### Exercise requirements
Locate each line with the string "height" in the listing below and copy it.

### Provided data
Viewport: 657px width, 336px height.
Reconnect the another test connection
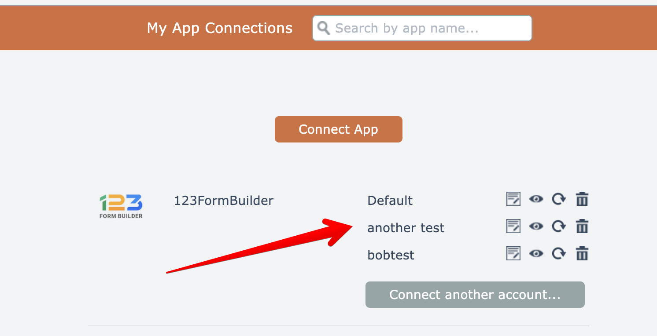[x=559, y=226]
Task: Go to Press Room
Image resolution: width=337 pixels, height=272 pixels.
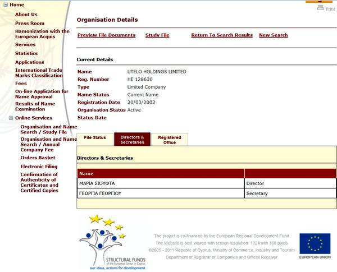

### Output of the task
Viewport: 657px width, 336px height.
Image resolution: width=337 pixels, height=272 pixels.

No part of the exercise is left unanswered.